This article is part of Ophthalmology Advisor’s conference coverage from the 2021 Fall Scientific Symposium of the American Society of Ophthalmic Plastic and Reconstructive Surgery, held in New Orleans from November 11 to 12, 2021. The team at Ophthalmology Advisor will be reporting on a variety of the research presented by the oculoplastic researchers and other clinicians at the ASOPRS. Check back for more from the ASOPRS 2021 Fall Scientific Symposium.
In pediatric patients with blepharoptosis, there is an increased risk of vision obstruction that can lead to abnormal visual development. When there is concern about the potential for development of amblyopia, surgical correction is indicated. One of several currently used repair techniques is Müller’s muscle conjunctival resection (MMCR), with or without tarsectomy. MMCR has proven to be safe and effective in the pediatric population. However, cosmetic and functional outcomes of MMCR with tarsectomy have not been fully characterized with respect to lid position and crease height.
In a poster presentation at the 2021 Fall Scientific Symposium of the American Society of Ophthalmic Plastic and Reconstructive Surgery (ASOPRS), investigators from Baylor College of Medicine, Houston, reported outcomes of a study to evaluate cosmetic and functional outcomes related to effects of MMCR with tarsectomy on the eyelid. They compared postoperative photos of pediatric patients who underwent MMCR with or without tarsectomy, focusing on postoperative lid crease height.
Retrospective chart reviews were performed by ASORPS-trained oculoplastic surgeons on all patients who underwent MMCR surgery with or without tarsectomy at a tertiary referral center from 2017 to 2021. A total of 10 pediatric patients (6 girls) were assessed and included in the analysis. All were diagnosed with unilateral or bilateral congenital ptosis. The mean age for patients treated with MMCR alone was 12.46 years, and the mean age for patients treated with MMCR plus tarsectomy was 10.65 years.
All patients underwent a 9 mm MMCR with (n=6) or without (n=4) tarsectomy of 1 or 2 millimeters. Photograph analysis with ImageJ software was used to measure preoperative vs postoperative marginal reflex distance 1 (MRD1), palpebral fissure height, and lid crease height.
The investigators found that in patients with congenital ptosis, there was a general trend towards decreased lid height when MMCR was performed with tarsectomy. Functional results as measured by MRD1 measurements, however, showed no statistically significant difference between patients who did vs did not undergo tarsectomy (P =.92).
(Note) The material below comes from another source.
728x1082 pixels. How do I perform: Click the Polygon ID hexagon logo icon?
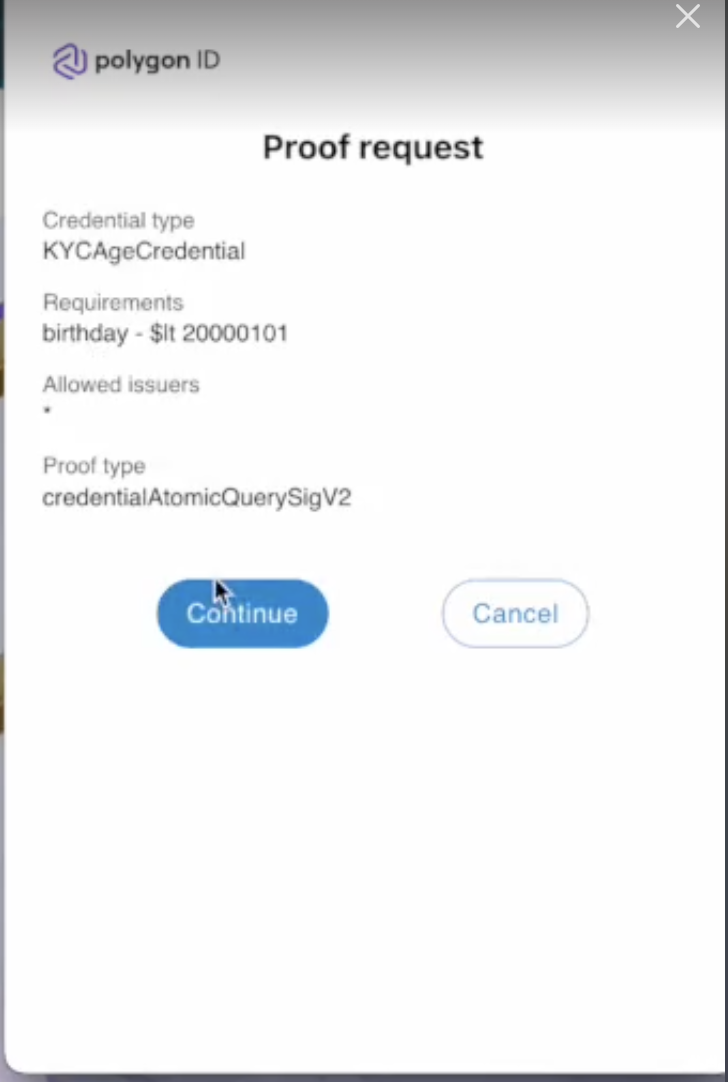click(70, 61)
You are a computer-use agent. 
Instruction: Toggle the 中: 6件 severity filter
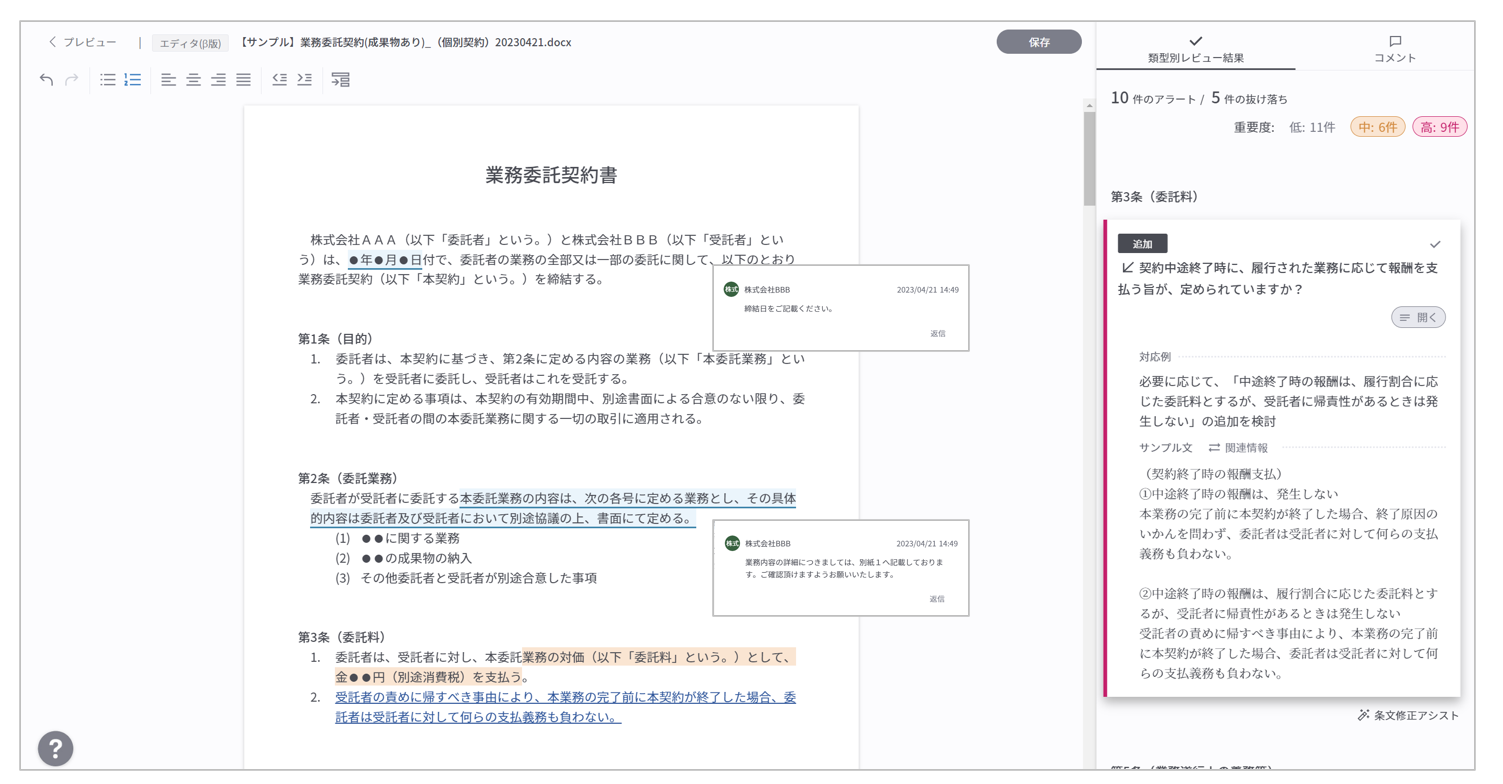[x=1377, y=127]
Presenters advised that “potential changes in lid crease height should be noted in preoperative counseling and postoperative assessment of lid height and contour.”
Pecha J, Williams K, Allen R. Effect of tarsectomy on post-operative lid position and crease height in patients with congenital ptosis undergoing Müller’s muscle conjunctival resection. Poster presented at: American Society of Ophthalmic Plastic and Reconstructive Surgery 52nd Annual Fall Scientific Symposium; November 11-12, 2021; New Orleans.